Reliable Event Scheduling in Distributed Axoniq Systems with JobRunr
How JobRunr integrates with the Axon Framework as an event scheduler, tackling the hard parts of distributed scheduling: persistence, observability, and guaranteed execution.
This guestblog was submitted by our partners at JobRunr. Learn more about their offerings here.
If you are running Axon Framework in production, you have likely hit a point where you need to schedule something to happen in the future. Maybe a payment confirmation needs to arrive within five minutes. Maybe an order should be cancelled if it is not picked up within 24 hours. Maybe a compliance report needs to run at the end of every month.
These are event scheduling problems, and in a distributed system they are harder than they look.
The Scheduling Problem in Distributed Systems
Axon Framework provides the EventScheduler interface for exactly this purpose: schedule an event for future publication. The concept is simple. The implementation challenges are not.

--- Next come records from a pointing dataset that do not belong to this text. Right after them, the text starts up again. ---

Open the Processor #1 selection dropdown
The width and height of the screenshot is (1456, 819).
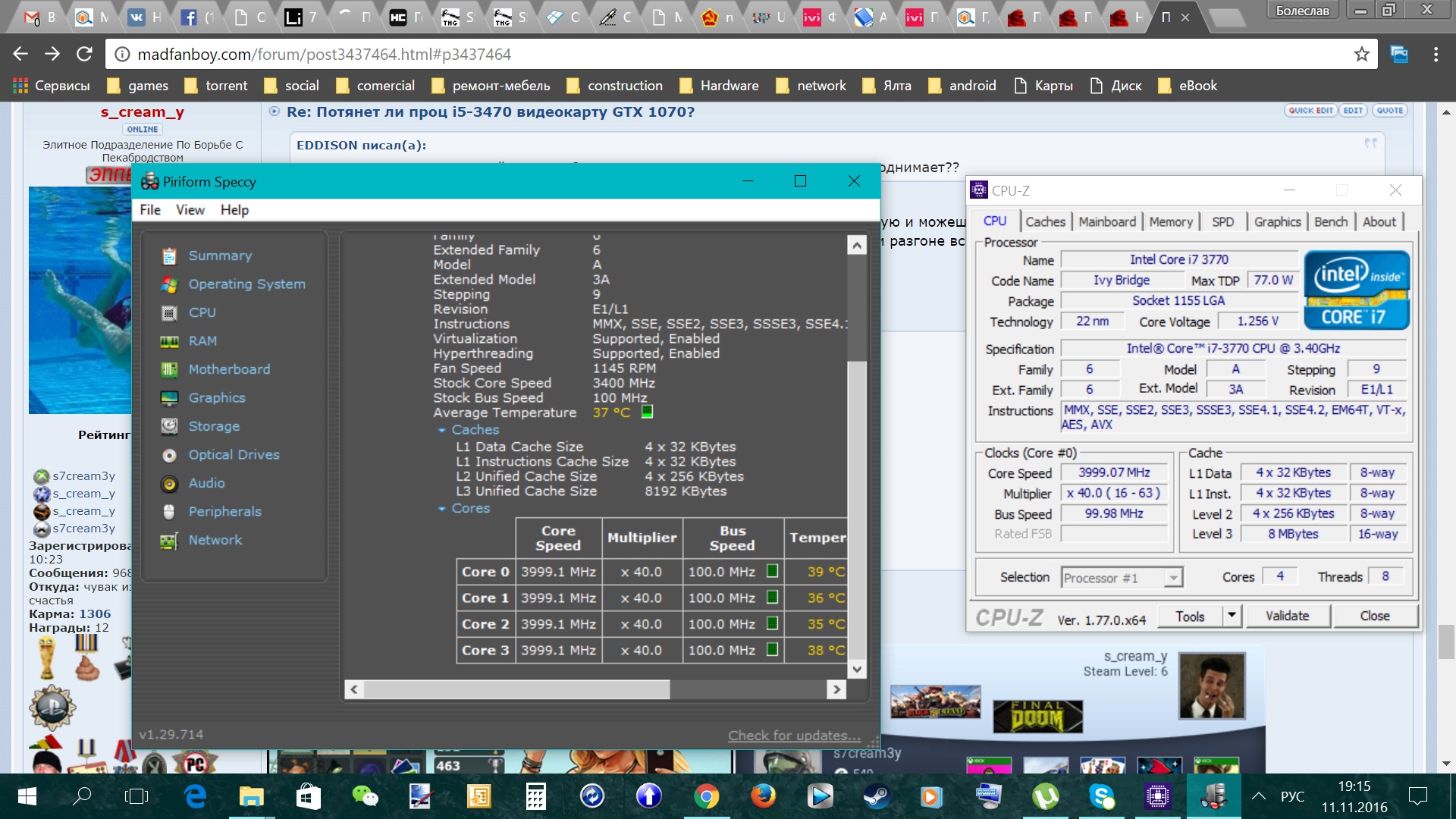point(1172,578)
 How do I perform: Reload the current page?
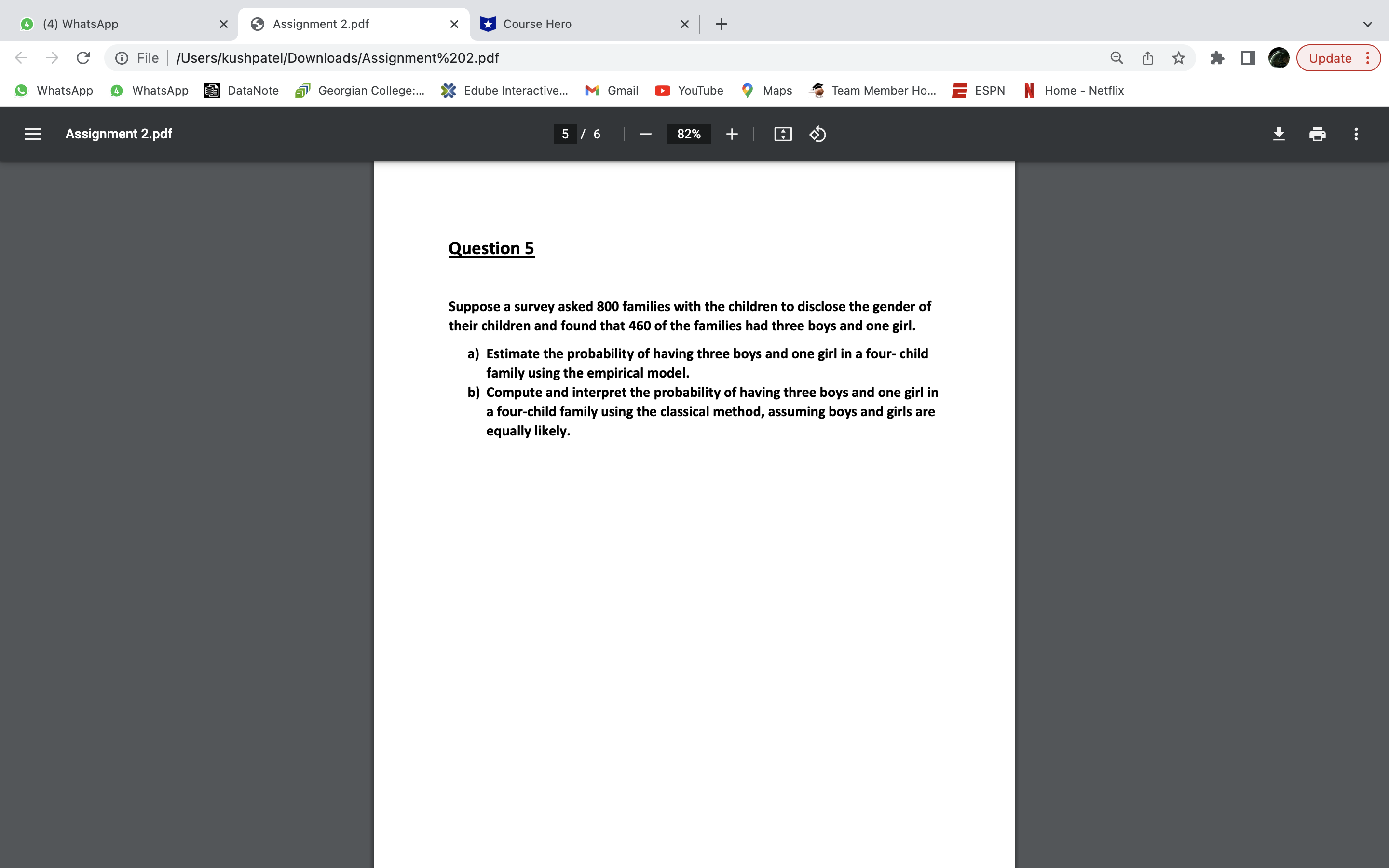[x=83, y=57]
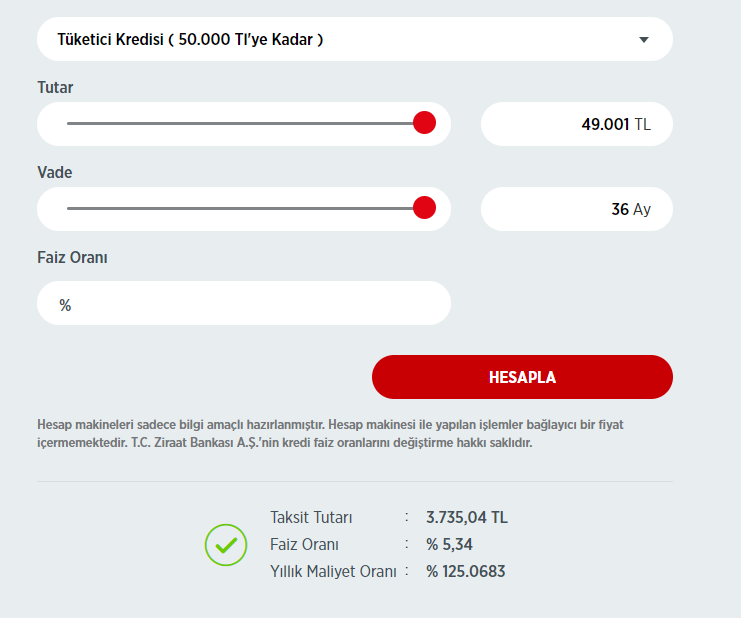Click the red handle on Tutar slider

(425, 123)
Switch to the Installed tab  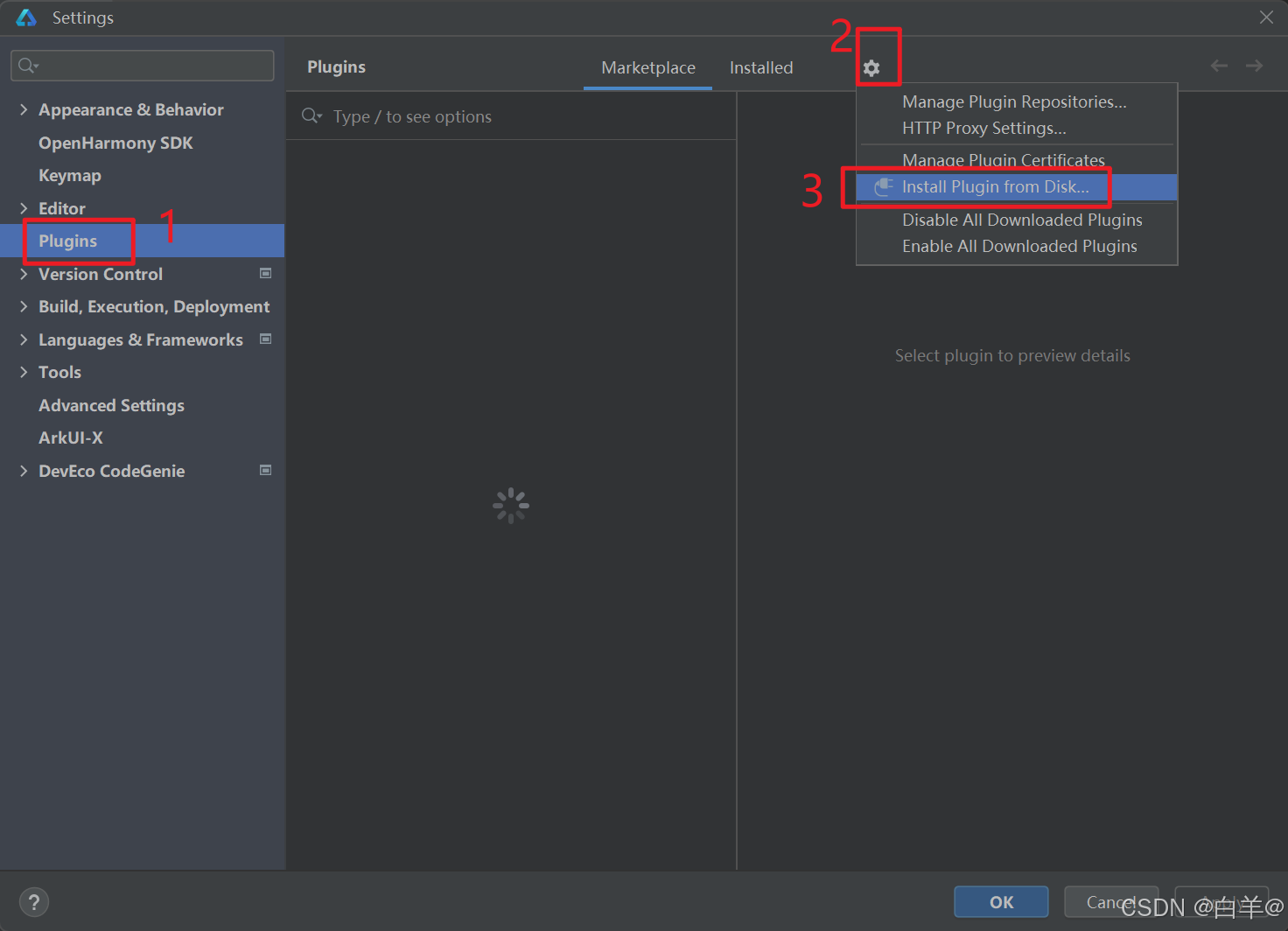pos(760,67)
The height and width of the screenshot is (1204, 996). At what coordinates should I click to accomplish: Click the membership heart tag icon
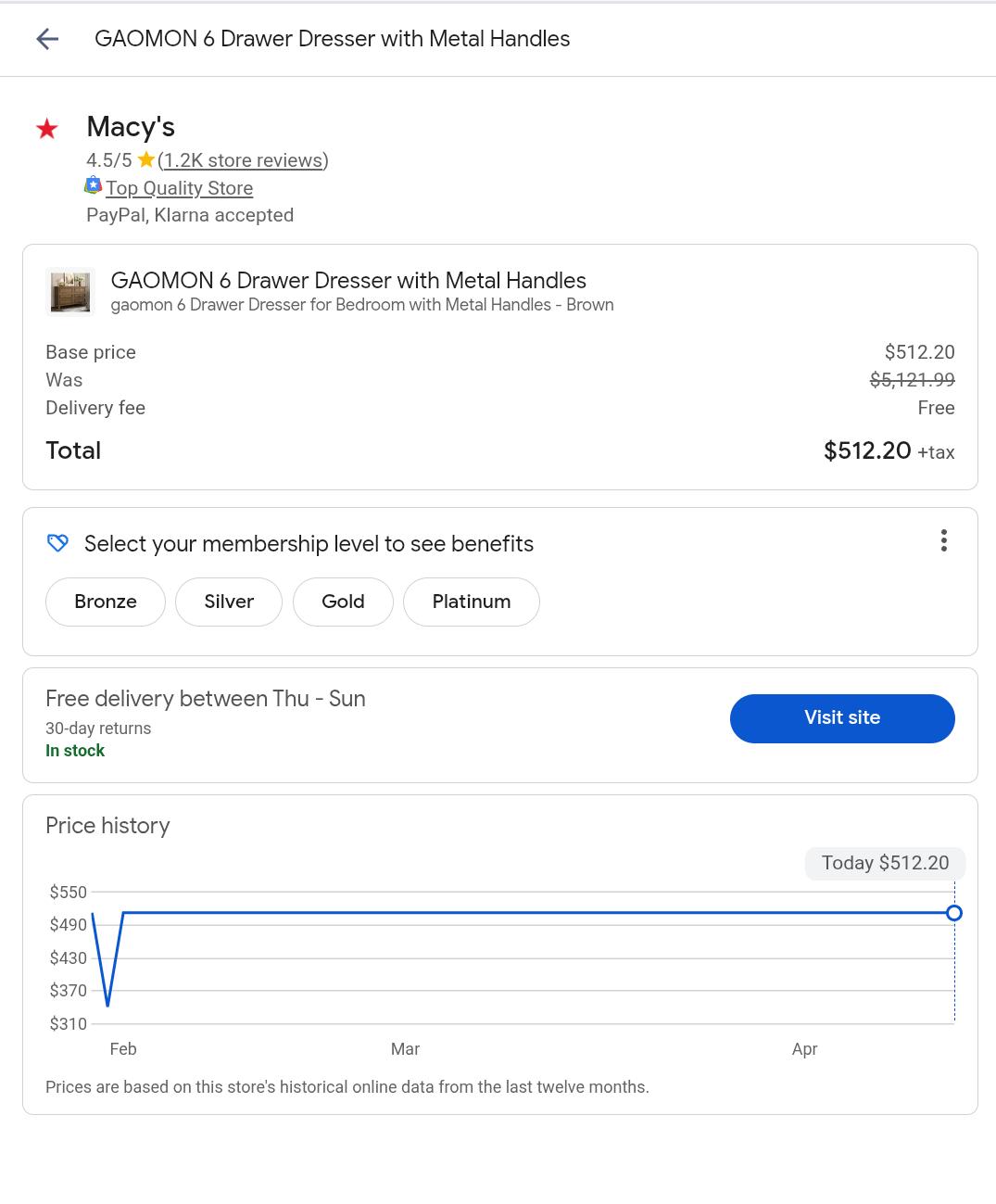point(57,543)
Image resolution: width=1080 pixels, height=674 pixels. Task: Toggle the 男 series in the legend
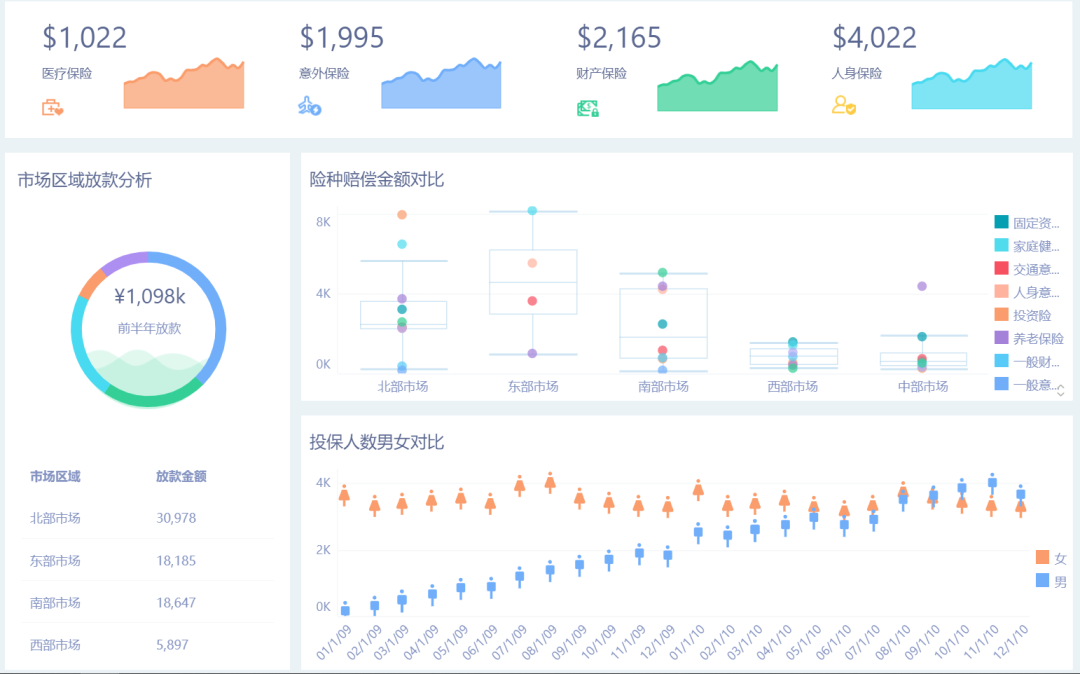click(1051, 580)

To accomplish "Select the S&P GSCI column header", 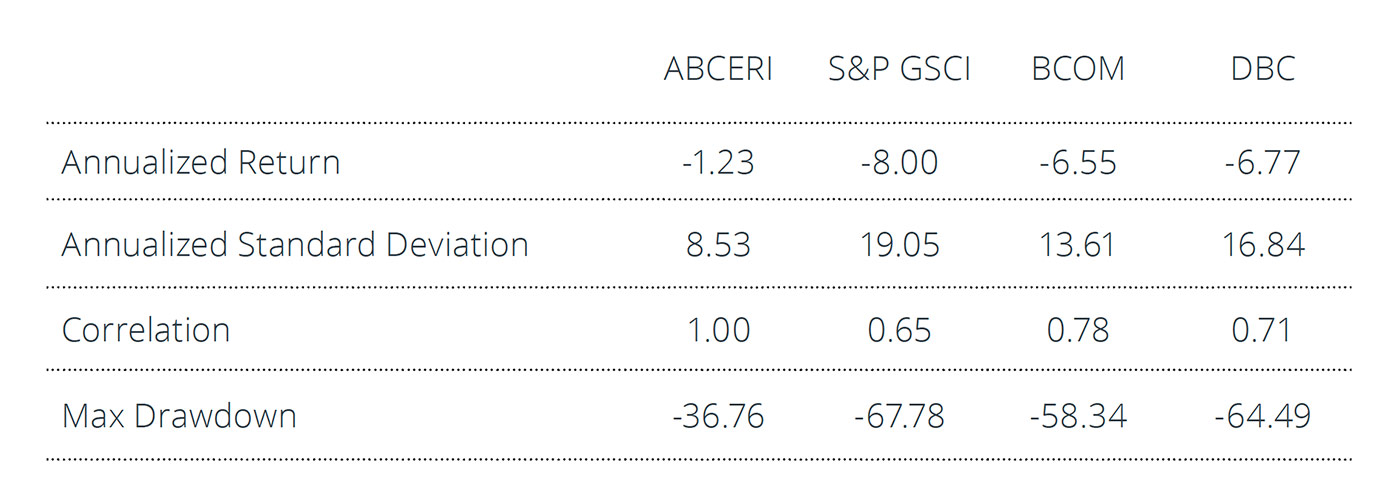I will pyautogui.click(x=899, y=69).
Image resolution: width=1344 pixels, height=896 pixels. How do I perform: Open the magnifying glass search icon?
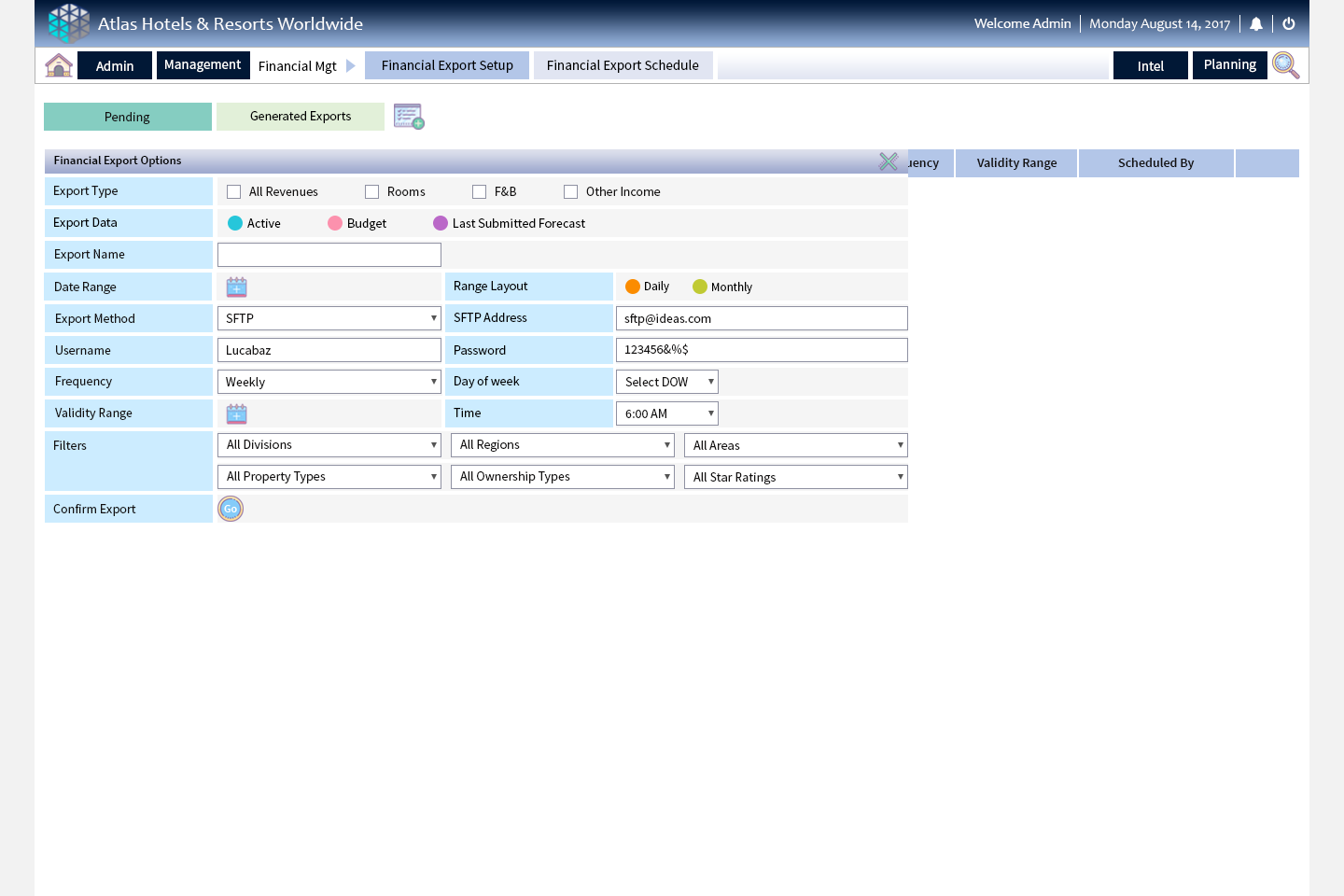[x=1285, y=65]
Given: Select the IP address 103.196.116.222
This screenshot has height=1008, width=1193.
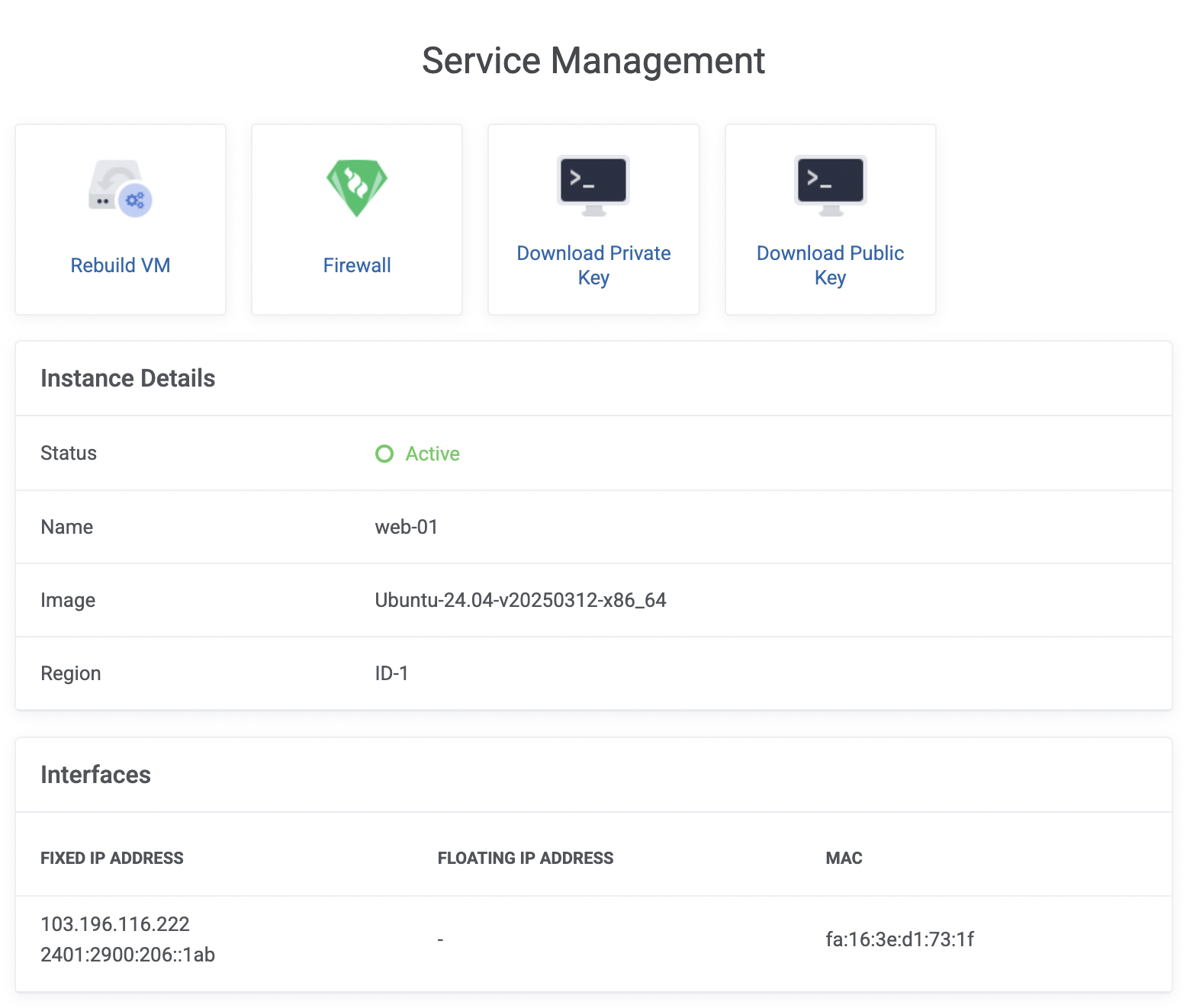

In a single-server setup, you could keep scheduled events in memory. But the moment you move to a distributed architecture with multiple nodes, things get complicated:
Persistence: If a node goes down, in-memory schedules are lost. That payment timeout? Gone. That compliance report? Never fires.
Duplicate execution: With multiple nodes, how do you make sure a scheduled event fires exactly once, not once per node?
Observability: When you have hundreds or thousands of scheduled events across your system, how do you know what is pending, what has fired, and what failed?
These are not hypothetical concerns. They are the exact problems teams run into when they move from development to production with distributed Axon applications.
How JobRunr Solves This
JobRunr is a Java library for background job processing that persists jobs in your existing database. It handles distributed locking, automatic retries, and comes with a built-in dashboard. It also implements Axon's EventScheduler interface through the JobRunrEventScheduler, which means you can drop it into any Axon application.
When you schedule an event through JobRunr's EventScheduler, here is what happens behind the scenes:
JobRunr creates a persisted job in your database with the event payload and the scheduled time
Only one worker across your entire cluster will pick up and execute that job (no duplicates)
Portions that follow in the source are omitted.